[Source data]
+++

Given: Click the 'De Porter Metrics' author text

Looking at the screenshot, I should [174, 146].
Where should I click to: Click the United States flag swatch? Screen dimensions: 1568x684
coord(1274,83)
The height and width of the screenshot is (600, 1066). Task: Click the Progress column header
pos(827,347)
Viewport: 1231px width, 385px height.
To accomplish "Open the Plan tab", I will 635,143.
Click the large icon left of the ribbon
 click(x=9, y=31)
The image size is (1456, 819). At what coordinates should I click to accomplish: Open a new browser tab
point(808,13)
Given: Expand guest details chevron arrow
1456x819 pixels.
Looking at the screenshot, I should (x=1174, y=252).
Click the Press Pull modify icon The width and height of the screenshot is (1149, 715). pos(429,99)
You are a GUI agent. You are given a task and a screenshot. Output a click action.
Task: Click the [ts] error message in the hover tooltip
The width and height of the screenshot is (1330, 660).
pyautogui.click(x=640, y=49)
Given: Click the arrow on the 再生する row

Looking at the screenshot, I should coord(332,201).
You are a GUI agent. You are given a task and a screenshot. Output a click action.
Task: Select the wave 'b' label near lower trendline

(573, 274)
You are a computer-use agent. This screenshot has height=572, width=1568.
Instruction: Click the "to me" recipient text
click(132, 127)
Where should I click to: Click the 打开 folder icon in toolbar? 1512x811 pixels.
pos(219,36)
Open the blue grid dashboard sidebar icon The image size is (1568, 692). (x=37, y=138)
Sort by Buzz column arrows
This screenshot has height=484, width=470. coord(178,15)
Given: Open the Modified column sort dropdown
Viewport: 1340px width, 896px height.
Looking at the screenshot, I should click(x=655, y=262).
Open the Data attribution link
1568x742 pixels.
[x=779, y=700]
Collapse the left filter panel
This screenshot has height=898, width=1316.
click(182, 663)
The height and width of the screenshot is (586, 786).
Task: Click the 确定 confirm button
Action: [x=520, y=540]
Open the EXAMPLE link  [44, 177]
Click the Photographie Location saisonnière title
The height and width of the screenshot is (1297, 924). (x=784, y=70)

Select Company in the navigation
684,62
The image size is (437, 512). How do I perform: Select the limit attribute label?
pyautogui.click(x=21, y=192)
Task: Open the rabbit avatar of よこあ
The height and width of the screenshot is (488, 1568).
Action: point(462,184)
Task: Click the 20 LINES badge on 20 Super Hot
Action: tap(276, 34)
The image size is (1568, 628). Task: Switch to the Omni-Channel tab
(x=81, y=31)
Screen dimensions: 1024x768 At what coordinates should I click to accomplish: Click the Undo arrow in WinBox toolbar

+++

== INSTRUCTION ==
In the lines above, substitute "Window size" for every occurrence of "Viewport", and reproduce the lines with nothing else changed.

== FINAL RESULT ==
Given: Click the 'De Porter Metrics' author text

Looking at the screenshot, I should [174, 146].
Where should I click to: Click the United States flag swatch? Screen dimensions: 1568x684
coord(1274,83)
The height and width of the screenshot is (600, 1066). Task: Click the Progress column header
pos(827,347)
Window size: 1231px width, 385px height.
To accomplish "Open the Plan tab", I will 635,143.
Click the large icon left of the ribbon
 click(x=9, y=31)
The image size is (1456, 819). At what coordinates should I click to accomplish: Open a new browser tab
point(808,13)
Given: Expand guest details chevron arrow
1456x819 pixels.
Looking at the screenshot, I should (x=1174, y=252).
Click the Press Pull modify icon The width and height of the screenshot is (1149, 715). pos(429,99)
You are a GUI agent. You are given a task and a screenshot. Output a click action.
Task: Click the [ts] error message in the hover tooltip
The width and height of the screenshot is (1330, 660).
pyautogui.click(x=640, y=49)
Given: Click the arrow on the 再生する row

Looking at the screenshot, I should coord(332,201).
You are a GUI agent. You are given a task and a screenshot. Output a click action.
Task: Select the wave 'b' label near lower trendline

(573, 274)
You are a computer-use agent. This screenshot has height=572, width=1568.
Instruction: Click the "to me" recipient text
click(132, 127)
Where should I click to: Click the 打开 folder icon in toolbar? 1512x811 pixels.
pos(219,36)
Open the blue grid dashboard sidebar icon The image size is (1568, 692). (x=37, y=138)
Sort by Buzz column arrows
This screenshot has height=484, width=470. coord(178,15)
Given: Open the Modified column sort dropdown
Window size: 1340px width, 896px height.
Looking at the screenshot, I should click(x=655, y=262).
Open the Data attribution link
1568x742 pixels.
[x=779, y=700]
Collapse the left filter panel
This screenshot has height=898, width=1316.
click(182, 663)
The height and width of the screenshot is (586, 786).
Task: Click the 确定 confirm button
Action: [x=520, y=540]
Open the EXAMPLE link  [44, 177]
Click the Photographie Location saisonnière title
The height and width of the screenshot is (1297, 924). (x=784, y=70)

Select Company in the navigation
684,62
The image size is (437, 512). How do I perform: Select the limit attribute label?
pyautogui.click(x=21, y=192)
Task: Open the rabbit avatar of よこあ
The height and width of the screenshot is (488, 1568).
Action: point(462,184)
Task: Click the 20 LINES badge on 20 Super Hot
Action: tap(276, 34)
The image size is (1568, 628). Task: Switch to the Omni-Channel tab
(x=81, y=31)
Screen dimensions: 1024x768 At what coordinates should I click to accomplish: Click the Undo arrow in WinBox toolbar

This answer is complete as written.